▽

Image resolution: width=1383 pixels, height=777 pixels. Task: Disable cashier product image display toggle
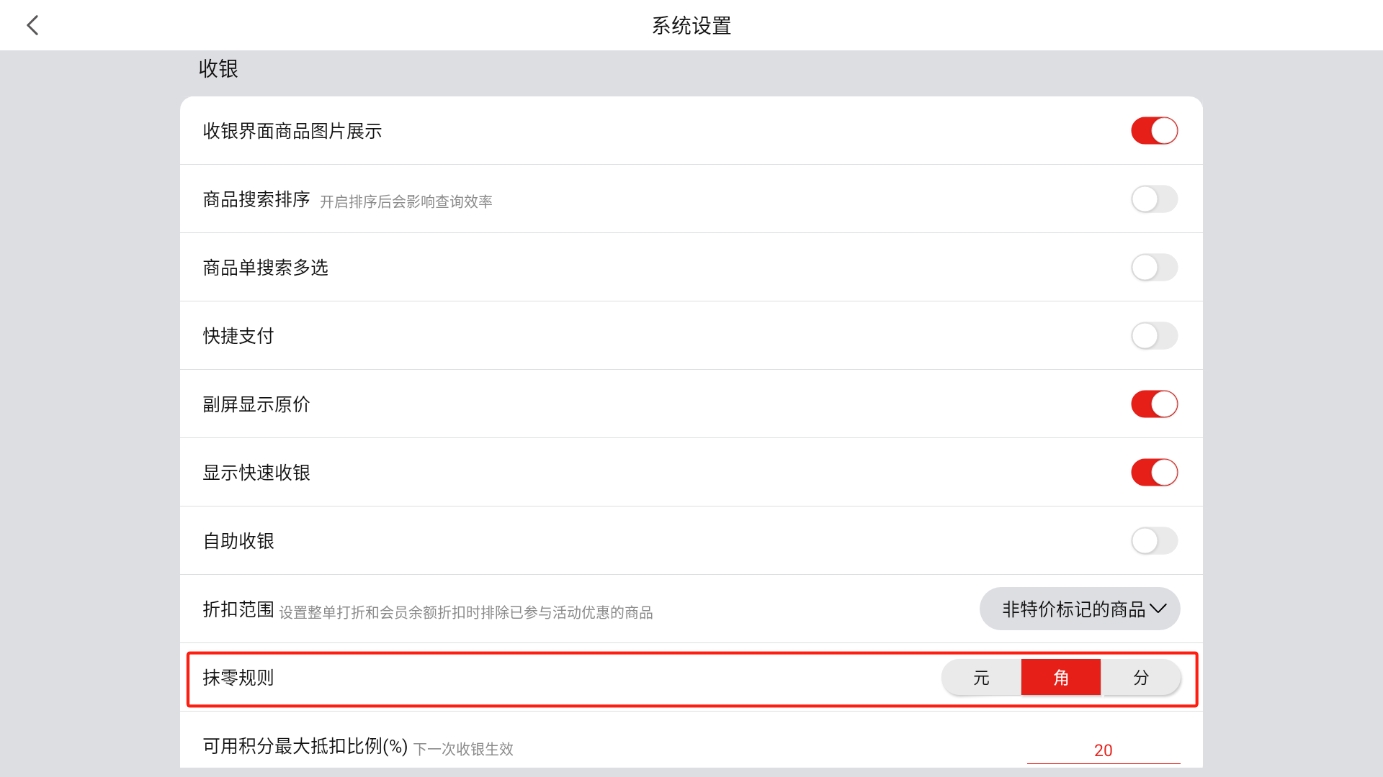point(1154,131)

△
▽

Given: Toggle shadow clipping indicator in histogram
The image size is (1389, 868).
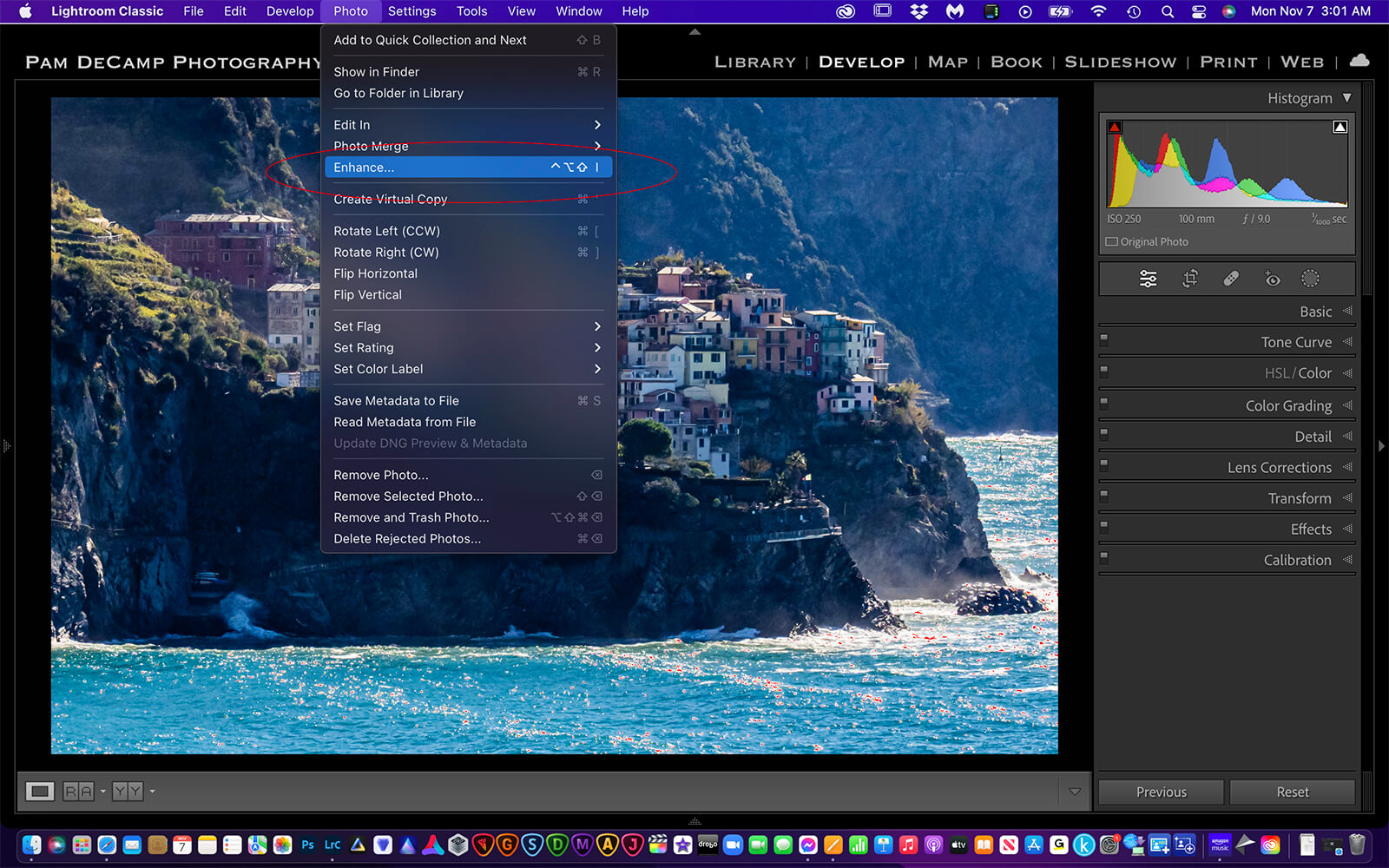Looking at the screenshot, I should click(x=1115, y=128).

△

Write out the lines from the one containing "Image resolution: width=1383" through the one containing "point(1154,131)", both included, leaving out the pictures.

**Answer to the task:**
Image resolution: width=1383 pixels, height=777 pixels. Task: Disable cashier product image display toggle
point(1154,131)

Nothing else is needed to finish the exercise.